Ce n'est pas que j'ai fait une bêtise, c'est que j'ai fait quelque chose qui ne se fait pas (quelque chose de bien, hein, c'est pour cela que ça ne se fait pas).

En ce moment nous recevons les chèques des retraités (Non, nous ne proposons pas le prélèvement. Oui, nous y songeons (je songe surtout aux centaines de RIB qu'il va falloir saisir en machine. Sujet de réflexion pour juin ou juillet).)

Un homme a joint une carte de visite à son chèque (nous jugeons de l'éducation ou du milieu social aux lettres reçues: les étiquettes autocollantes des fondations pour la recherche sur le cancer, pour la nature, pour médecins du monde, les demi-feuilles blanches pliées en deux pour protéger le chèque et le coupon retour, les quelques lignes d'accompagnement de ceux qui jugent impossible d'envoyer un chèque sans un mot d'accompagnement, même s'il ne dit absolument rien ("Vous trouverez ci-joint deux chèques en règlement…" etc.)). A côté de la signature, en bas de carte, cet homme a ajouté "J'ai 90 ans!"
Et il a répété ces mots sur le coupon-réponse à nous retourner avec le chèque, avec le même point d'exclamation.

Il avait l'air si content d'avoir atteint 90 ans, comme une bonne farce ou un exploit. J'ai montré la carte autour de moi, cela me faisait rire, me changeait des râleurs ("Trop cher!" (nous devons être à la moitié du prix du marché)) ou des déprimés ("J'attends la fin, qu'est-ce que vous voulez faire à mon âge?"). Cela me faisait du bien à l'âme.

Hier je lui ai envoyé des fleurs ("pour votre anniversaire"). J'ai signé de mon nom, en ajoutant "mutuelle ***".
Au dernier moment, j'ai modifié le jour de livraison, j'ai choisi mercredi, jour où ma collègue est absente: s'il téléphone pour remercier, il tombera sur moi.
Mais s'il écrit et que ce n'est pas moi (le plus probable) qui ouvre la lettre?

* * * *

▶ [Consigne 1]:
Énumérez les causes soutenues par les fondations dont les étiquettes autocollantes accompagnent certaines lettres, d'après le récit sur le retraité de 90 ans.
▶ [Consigne 2]:
Dans le récit sur le retraité de 90 ans, quel jour de livraison a finalement été retenu pour les fleurs ?
▶ [Consigne 3]:
Prolongez le récit sur le retraité de 90 ans à partir de sa dernière phrase.

▶ [Liste des données]:
* * * *

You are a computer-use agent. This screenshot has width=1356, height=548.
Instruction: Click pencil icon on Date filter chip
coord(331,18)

* * * *

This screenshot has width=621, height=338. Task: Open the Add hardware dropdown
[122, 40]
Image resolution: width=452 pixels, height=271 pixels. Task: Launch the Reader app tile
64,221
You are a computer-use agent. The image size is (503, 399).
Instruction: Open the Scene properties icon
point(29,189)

* * * *

▶ [Zone de réponse 1]:
- la recherche sur le cancer
- la nature
- médecins du monde

▶ [Zone de réponse 2]:
Le mercredi, jour où la collègue est absente.

▶ [Zone de réponse 3]:
Je vais passer pour une folle. Evidemment vous, lecteurs, avez l'habitude. Mais je suppose que mes collègues de travail nourrissent encore quelques illusions à mon sujet.

Ce billet non pour que vous exclamiez que "c'est gentil de ma part", mais pour partager mon inquiétude. Je suis un peu stressée. Et pour partager mon regret que les pulsion de gentillesse soient bizarres, qu'il faille les cacher. J'espère qu'il va appeler mercredi et que personne ne saura rien et qu'il n'ira pas le dire à d'autres retraités. Sinon, j'ai bien peur de me faire enguirlander par le conseil d'administration ("Mais tu te rends compte, si cela se sait, ils vont tous attendre des fleurs!" ou "Et tu as payé sur tes deniers? Mais il ne fallait pas!" (version optimiste)). Et de penser à tout cela m'attriste. J'ai agi en sachant tout cela, en sachant que la raison voulait que je ne fasse rien, en envoyant la raison au diable. Mais l'expérience prouve que la raison a toujours raison, et je ne m'y fais pas. En fait ce n'est pas la générosité que je recherche, mais la fantaisie, la surprise, un peu de gaîté. En cela, le conseil d'administration aura(it) parfaitement raison: la fantaisie n'a pas sa place dans le monde professionnel.

(Pas de panique, le plus probable est qu'il ne se passe absolument rien.)